» Listed records:
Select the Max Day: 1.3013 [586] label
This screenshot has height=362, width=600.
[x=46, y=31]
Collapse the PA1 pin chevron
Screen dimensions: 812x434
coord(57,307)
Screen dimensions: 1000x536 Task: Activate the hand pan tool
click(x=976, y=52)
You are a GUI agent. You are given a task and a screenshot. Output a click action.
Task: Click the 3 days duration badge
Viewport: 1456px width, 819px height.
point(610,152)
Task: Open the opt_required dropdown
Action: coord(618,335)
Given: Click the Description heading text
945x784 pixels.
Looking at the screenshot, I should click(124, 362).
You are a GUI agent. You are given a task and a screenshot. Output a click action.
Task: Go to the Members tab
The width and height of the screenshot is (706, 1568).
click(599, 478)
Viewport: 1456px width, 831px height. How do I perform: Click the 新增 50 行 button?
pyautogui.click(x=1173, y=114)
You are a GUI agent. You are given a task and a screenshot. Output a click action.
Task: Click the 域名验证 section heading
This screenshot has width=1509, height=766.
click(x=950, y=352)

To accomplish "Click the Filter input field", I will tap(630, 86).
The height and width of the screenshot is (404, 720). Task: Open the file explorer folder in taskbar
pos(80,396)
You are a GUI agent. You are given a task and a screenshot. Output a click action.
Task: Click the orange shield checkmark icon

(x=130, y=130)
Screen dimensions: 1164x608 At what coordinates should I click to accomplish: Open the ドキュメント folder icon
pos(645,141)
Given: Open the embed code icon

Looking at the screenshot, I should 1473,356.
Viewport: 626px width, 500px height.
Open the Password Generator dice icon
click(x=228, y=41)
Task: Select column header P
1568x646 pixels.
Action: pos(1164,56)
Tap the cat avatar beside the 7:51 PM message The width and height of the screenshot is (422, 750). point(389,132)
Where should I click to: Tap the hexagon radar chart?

» Objective: Rewrite the listing above so that every "Output a click action" becomes "Return a single click action", with all other text left unchanged.

» Response:
Select the Max Day: 1.3013 [586] label
This screenshot has height=362, width=600.
[x=46, y=31]
Collapse the PA1 pin chevron
Screen dimensions: 812x434
coord(57,307)
Screen dimensions: 1000x536 Task: Activate the hand pan tool
click(x=976, y=52)
You are a GUI agent. You are given a task and a screenshot. Return a single click action.
Task: Click the 3 days duration badge
Viewport: 1456px width, 819px height.
point(610,152)
Task: Open the opt_required dropdown
Action: coord(618,335)
Given: Click the Description heading text
945x784 pixels.
Looking at the screenshot, I should click(124, 362).
You are a GUI agent. You are given a task and a screenshot. Return a single click action.
Task: Go to the Members tab
The width and height of the screenshot is (706, 1568).
click(599, 478)
Viewport: 1456px width, 831px height. How do I perform: Click the 新增 50 行 button?
pyautogui.click(x=1173, y=114)
You are a GUI agent. You are given a task and a screenshot. Return a single click action.
Task: Click the 域名验证 section heading
This screenshot has width=1509, height=766.
click(x=950, y=352)

To accomplish "Click the Filter input field", I will tap(630, 86).
The height and width of the screenshot is (404, 720). Task: Open the file explorer folder in taskbar
pos(80,396)
You are a GUI agent. You are given a task and a screenshot. Return a single click action.
Task: Click the orange shield checkmark icon

(x=130, y=130)
Screen dimensions: 1164x608 At what coordinates should I click to accomplish: Open the ドキュメント folder icon
pos(645,141)
Given: Open the embed code icon

Looking at the screenshot, I should 1473,356.
Viewport: 626px width, 500px height.
Open the Password Generator dice icon
click(x=228, y=41)
Task: Select column header P
1568x646 pixels.
Action: pos(1164,56)
Tap the cat avatar beside the 7:51 PM message The width and height of the screenshot is (422, 750). point(389,132)
Where should I click to: Tap the hexagon radar chart?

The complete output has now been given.